HAL (Hardware Abstraction Layer) is higher level — easier to use and portable across STM32 families, but it adds function call overhead and sometimes performs unnecessary work. LL (Low-Layer) drivers map closely to peripheral registers, giving more control and lower overhead, but are not portable between STM32 series without code changes. For most product firmware, start with HAL — it is well-documented and its generated code from CubeMX is correct. Move to LL only for specific bottlenecks (e.g. a DMA-driven SPI at maximum speed, or a UART ISR where HAL's callbacks add unacceptable latency).
Why does CubeMX generate HAL_Delay() in the initialisation sequence?
HAL_Delay() is used in a few HAL initialisation functions to allow certain peripherals (I2C bus reset, USB enumeration timing) to meet hardware timing requirements. These delays rely on the SysTick timer being correctly configured, which in turn depends on the SystemCoreClock variable being set to the actual HCLK frequency. If you change the clock tree after calling HAL_Init(), call SystemCoreClockUpdate() to resynchronise SystemCoreClock — otherwise HAL_Delay() will be wrong, causing intermittent initialisation failures.
What is the difference between blocking, interrupt-driven, and DMA HAL modes?
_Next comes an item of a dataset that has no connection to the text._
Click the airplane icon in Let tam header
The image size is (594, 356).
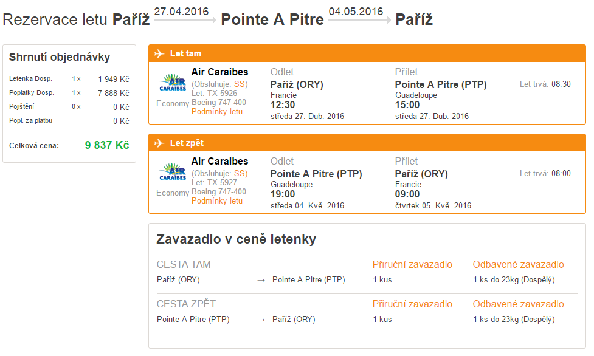(159, 54)
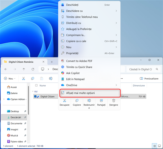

HAL provides three calling conventions for each peripheral. Blocking (HAL_UART_Transmit, no suffix) waits until the transfer completes before returning — simple but wastes CPU time. Interrupt-driven (HAL_UART_Transmit_IT) starts the transfer and returns immediately; the CPU is interrupted when the transfer completes, and you implement HAL_UART_TxCpltCallback(). DMA (HAL_UART_Transmit_DMA) offloads the data transfer to the DMA controller entirely — the CPU is free for other work, with a callback on completion. Use blocking mode for infrequent, short transfers (config writes, debug output). Use DMA for high-bandwidth or continuous transfers (SPI display updates, I2S audio, ADC streaming).